Anche se 45 di questi sono stati riversati dall'asta a un anno di ottobre, si tratta di un'enorme iniezione di liquidità per il sistema bancario europeo, che ne ha un grande bisogno. I fondi del mercato monetario non prestano più, l'interbancario è paralizzato, alcune grandi imprese ritirano i depositi. Con le risorse ottenute dalla Bce, le banche potranno evitare di ripresentarsi sui mercati dei capitali privati. C'era il dubbio che qualcuna non volesse partecipare per evitare di essere bollata con il "marchio" di chi ha bisogno di soldi: la necessità, ancor più che l'opera di convincimento delle autorità monetarie, ha spazzato via queste considerazioni. Le banche sanno che il 2012 resterà un anno difficile per la loro raccolta.
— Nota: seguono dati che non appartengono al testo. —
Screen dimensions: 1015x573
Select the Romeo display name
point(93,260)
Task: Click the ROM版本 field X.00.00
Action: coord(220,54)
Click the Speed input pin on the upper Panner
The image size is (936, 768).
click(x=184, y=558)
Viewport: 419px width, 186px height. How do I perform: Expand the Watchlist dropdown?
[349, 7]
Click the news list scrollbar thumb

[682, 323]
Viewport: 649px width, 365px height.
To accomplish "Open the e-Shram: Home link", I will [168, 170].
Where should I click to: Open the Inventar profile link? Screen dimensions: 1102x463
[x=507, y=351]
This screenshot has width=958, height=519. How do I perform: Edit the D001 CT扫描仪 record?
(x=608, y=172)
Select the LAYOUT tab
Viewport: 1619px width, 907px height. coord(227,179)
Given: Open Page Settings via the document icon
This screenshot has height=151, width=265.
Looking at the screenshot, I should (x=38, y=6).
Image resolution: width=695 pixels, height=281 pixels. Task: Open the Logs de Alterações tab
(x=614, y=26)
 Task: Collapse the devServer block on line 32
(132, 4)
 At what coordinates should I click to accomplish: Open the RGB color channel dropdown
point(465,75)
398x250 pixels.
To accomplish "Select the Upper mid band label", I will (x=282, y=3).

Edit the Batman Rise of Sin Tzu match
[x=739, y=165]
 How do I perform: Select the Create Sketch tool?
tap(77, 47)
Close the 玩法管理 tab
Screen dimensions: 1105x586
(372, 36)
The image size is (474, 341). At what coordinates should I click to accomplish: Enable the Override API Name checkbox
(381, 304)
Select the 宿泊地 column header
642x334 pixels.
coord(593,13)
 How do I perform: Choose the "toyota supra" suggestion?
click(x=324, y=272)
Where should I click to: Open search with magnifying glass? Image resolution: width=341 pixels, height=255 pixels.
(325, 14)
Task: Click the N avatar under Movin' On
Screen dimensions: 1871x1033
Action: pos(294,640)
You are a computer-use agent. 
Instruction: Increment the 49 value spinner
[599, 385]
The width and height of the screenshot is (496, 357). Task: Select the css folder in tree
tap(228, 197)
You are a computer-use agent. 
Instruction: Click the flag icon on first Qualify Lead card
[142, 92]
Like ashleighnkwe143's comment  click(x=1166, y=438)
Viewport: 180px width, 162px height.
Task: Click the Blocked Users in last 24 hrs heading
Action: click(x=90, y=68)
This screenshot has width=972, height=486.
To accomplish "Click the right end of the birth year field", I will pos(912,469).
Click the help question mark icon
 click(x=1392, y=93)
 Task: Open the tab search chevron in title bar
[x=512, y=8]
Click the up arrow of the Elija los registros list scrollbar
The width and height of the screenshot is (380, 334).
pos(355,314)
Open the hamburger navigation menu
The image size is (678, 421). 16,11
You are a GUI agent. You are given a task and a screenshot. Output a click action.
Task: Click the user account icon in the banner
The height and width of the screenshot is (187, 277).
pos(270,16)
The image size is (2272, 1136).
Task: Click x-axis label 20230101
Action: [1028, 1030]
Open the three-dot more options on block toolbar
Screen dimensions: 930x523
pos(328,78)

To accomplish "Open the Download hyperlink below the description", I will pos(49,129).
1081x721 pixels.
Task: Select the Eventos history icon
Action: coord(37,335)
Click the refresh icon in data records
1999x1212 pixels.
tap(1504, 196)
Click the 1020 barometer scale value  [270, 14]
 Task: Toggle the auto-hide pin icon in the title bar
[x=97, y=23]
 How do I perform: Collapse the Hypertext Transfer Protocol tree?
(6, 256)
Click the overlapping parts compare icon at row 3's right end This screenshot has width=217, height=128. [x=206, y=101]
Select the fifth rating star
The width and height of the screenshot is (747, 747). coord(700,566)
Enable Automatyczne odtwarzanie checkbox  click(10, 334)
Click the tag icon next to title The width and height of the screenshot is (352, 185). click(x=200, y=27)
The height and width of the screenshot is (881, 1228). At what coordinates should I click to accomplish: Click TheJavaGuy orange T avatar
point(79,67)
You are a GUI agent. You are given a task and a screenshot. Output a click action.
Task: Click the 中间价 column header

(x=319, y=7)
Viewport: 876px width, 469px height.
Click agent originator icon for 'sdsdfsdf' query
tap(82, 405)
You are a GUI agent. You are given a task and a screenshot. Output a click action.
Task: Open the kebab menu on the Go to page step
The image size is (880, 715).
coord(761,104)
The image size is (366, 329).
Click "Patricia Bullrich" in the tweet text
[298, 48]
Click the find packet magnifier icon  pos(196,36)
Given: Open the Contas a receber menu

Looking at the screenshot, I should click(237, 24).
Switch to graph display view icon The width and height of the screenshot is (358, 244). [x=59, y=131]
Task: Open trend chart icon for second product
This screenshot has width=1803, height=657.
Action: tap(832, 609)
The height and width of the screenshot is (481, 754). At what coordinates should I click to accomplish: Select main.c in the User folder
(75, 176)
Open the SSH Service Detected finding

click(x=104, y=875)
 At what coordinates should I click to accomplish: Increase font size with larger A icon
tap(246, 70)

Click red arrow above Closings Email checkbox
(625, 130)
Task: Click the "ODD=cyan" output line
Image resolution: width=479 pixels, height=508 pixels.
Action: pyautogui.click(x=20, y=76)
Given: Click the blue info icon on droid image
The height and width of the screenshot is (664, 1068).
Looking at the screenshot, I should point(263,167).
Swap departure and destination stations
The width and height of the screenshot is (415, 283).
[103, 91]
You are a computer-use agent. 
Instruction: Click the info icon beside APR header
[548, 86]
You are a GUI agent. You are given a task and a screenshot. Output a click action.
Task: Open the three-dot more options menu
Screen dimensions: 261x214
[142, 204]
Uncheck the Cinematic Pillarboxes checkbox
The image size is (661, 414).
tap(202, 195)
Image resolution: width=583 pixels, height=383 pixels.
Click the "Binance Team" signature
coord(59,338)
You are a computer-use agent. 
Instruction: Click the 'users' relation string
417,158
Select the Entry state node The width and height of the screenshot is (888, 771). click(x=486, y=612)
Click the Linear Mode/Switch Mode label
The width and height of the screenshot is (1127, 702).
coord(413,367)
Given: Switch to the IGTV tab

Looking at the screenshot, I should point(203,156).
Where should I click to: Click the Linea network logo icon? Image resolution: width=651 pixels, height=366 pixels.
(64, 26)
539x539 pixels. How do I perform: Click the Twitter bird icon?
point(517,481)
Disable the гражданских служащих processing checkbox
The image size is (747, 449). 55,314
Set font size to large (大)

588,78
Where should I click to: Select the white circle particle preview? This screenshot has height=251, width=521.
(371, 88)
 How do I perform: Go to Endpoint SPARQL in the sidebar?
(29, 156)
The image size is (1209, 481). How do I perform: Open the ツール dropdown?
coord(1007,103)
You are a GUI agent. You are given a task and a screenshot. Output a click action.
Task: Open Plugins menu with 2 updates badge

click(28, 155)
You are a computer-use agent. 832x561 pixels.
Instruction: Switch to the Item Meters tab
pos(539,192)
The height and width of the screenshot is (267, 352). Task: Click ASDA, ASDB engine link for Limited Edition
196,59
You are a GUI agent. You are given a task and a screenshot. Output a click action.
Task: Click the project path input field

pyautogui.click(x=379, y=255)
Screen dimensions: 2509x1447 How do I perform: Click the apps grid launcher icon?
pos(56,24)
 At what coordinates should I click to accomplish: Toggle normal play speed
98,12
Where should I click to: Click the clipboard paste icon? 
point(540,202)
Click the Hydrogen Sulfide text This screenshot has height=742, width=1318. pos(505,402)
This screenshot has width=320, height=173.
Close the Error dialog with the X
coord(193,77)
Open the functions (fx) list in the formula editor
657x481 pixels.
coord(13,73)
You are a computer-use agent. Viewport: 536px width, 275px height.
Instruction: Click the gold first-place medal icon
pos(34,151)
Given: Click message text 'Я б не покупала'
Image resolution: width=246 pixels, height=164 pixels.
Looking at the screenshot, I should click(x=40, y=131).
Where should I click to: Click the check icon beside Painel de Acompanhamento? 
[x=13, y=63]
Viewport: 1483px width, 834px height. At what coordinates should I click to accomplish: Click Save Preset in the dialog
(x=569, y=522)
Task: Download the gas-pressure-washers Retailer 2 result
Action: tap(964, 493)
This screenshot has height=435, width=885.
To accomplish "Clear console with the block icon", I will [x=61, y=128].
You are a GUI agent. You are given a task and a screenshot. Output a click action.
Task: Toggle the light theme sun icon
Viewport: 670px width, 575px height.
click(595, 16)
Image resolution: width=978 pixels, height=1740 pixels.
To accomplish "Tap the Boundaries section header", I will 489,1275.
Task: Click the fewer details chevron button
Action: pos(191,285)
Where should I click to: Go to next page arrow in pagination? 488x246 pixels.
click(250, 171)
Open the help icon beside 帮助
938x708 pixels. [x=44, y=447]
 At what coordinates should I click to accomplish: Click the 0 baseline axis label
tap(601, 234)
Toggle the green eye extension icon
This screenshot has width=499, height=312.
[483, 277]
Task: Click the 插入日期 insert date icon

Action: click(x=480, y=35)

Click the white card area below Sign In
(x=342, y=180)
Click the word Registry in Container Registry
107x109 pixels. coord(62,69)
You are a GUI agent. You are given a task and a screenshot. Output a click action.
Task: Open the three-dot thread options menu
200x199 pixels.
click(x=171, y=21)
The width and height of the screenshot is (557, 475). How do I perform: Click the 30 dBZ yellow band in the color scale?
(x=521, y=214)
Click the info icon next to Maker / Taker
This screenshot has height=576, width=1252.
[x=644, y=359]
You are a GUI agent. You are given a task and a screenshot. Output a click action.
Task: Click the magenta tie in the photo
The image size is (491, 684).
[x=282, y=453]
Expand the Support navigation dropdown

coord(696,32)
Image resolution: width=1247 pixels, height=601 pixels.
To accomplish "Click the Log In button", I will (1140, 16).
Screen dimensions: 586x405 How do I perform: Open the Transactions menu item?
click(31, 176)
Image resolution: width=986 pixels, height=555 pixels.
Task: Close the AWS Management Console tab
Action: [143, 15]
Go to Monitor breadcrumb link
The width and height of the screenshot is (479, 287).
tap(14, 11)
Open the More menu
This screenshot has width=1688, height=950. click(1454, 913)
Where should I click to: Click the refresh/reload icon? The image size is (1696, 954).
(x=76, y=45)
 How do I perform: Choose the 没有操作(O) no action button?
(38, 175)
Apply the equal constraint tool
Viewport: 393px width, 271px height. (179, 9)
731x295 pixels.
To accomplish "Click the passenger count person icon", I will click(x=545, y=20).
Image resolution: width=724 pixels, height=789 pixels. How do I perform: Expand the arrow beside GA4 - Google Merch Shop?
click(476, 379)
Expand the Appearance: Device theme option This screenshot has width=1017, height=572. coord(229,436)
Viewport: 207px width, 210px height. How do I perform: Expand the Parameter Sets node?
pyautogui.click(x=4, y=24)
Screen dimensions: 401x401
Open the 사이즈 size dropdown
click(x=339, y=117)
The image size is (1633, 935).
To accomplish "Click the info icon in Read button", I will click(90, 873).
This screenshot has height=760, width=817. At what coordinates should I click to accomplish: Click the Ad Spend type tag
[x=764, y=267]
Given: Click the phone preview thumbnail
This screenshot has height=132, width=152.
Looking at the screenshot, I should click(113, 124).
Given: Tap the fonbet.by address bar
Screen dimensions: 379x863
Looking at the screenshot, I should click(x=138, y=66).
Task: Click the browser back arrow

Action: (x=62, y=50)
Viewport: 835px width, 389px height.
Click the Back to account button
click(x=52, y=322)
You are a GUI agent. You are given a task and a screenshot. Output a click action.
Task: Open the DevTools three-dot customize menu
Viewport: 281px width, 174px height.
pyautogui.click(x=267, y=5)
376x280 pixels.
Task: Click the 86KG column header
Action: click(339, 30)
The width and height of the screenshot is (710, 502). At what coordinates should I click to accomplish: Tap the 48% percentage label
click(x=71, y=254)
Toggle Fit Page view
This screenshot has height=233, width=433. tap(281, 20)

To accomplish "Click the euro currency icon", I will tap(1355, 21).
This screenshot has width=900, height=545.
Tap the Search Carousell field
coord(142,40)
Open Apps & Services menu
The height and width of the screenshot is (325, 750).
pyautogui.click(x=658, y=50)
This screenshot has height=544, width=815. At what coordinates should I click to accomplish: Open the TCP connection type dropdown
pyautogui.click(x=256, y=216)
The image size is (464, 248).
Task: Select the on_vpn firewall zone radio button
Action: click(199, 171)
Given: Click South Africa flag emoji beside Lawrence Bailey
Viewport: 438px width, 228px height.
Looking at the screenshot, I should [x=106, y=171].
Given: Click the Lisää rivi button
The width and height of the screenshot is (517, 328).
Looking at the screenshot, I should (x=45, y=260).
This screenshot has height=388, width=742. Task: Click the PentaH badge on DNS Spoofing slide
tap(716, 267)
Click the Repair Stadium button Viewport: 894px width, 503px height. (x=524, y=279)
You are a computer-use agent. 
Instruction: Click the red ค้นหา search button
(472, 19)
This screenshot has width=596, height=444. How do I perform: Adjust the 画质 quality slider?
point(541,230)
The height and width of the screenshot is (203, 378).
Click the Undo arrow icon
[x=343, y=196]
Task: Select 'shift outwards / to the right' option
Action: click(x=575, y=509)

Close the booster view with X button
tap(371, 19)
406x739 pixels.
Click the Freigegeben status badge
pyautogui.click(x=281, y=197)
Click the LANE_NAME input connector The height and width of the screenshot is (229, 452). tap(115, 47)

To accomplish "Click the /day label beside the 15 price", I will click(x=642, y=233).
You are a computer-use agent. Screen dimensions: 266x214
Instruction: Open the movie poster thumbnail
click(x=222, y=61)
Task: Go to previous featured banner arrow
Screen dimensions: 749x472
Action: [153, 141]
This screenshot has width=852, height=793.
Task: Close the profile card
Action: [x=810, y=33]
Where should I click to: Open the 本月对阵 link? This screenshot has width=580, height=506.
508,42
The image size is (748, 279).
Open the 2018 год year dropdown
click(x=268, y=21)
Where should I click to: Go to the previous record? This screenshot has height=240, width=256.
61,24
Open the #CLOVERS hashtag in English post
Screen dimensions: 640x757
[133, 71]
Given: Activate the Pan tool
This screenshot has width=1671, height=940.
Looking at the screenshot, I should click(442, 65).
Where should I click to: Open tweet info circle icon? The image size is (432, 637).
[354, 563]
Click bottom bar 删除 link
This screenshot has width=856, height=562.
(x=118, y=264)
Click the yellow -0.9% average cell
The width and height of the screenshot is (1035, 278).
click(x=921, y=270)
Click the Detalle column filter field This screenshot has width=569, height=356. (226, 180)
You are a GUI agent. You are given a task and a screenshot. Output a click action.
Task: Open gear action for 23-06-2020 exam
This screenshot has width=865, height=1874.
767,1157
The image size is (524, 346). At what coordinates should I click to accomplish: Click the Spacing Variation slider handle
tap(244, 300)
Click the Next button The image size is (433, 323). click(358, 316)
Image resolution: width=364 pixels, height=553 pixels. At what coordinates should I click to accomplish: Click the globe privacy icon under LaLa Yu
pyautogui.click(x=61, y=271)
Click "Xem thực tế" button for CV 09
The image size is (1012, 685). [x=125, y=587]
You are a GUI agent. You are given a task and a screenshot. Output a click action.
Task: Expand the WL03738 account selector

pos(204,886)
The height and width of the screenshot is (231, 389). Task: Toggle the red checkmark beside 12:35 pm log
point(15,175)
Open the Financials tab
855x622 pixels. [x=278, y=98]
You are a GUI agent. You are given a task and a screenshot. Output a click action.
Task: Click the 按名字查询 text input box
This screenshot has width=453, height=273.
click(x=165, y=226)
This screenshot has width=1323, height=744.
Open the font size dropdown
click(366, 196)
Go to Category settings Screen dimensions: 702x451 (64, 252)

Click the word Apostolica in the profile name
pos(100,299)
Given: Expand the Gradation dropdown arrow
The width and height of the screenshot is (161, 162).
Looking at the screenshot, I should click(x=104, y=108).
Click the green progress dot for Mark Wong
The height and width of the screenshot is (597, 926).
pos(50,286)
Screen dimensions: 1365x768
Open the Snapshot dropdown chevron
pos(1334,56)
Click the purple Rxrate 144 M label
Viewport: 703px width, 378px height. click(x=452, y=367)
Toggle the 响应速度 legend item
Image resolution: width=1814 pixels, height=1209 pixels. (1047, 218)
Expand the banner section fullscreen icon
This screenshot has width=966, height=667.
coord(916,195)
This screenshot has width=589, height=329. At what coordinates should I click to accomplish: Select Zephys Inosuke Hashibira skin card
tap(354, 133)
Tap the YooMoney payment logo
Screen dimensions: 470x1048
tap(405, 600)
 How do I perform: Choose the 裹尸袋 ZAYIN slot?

Resta ora da vedere cosa faranno le banche di questa liquidità ritrovata (e non dimentichiamo che all'inizio del 2012 la Bce procederà a un'altra operazione a 3 anni, sempre all'1%, sempre per importo illimitato). Il presidente francese Nicolas Sarkozy le ha esplicitamente sollecitate ad acquistare titoli del debito sovrano dei Paesi europei in difficoltà, qualcun altro lo ha fatto in modo più discreto. E non c'è dubbio che una parte delle risorse ottenute dalla Bce andranno in quella direzione: ottenere soldi a prestito all'1% e poterli impiegare al 5-6-7% potrebbe essere una manna per il conto economico di molti istituti. Secondo gli analisti del settore, sarebbero orientate su questa strada banche spagnole e italiane di medie e piccole dimensioni.

Ma è una strada non priva di rischio: il rischio di credito che ormai è rispuntato anche per i debitori sovrani dell'eurozona espone le banche al pericolo imminente del declassamento di questi emittenti e quindi a dei margin calls. E i mercati non guardano certo con occhio benevolo a chi ha il portafoglio gonfio di titoli di Stato. Per di più, le regole della European Banking Authority che impongono alle banche di ricapitalizzarsi e di valutare ai prezzi di mercato i titoli pubblici sui loro libri, aprono sul fronte patrimonializzazione una serie di interrogativi forse ancor più pesante di quelli che chiuderebbero sul fronte del conto economico.

Alla vigilia, gli spread sui titoli di Stato, soprattutto di Italia e Spagna, hanno creduto alla storia delle banche che con i soldi della Bce comprano debito pubblico. Si tratterà di vedere se alla prova dei fatti sarà veramentre così.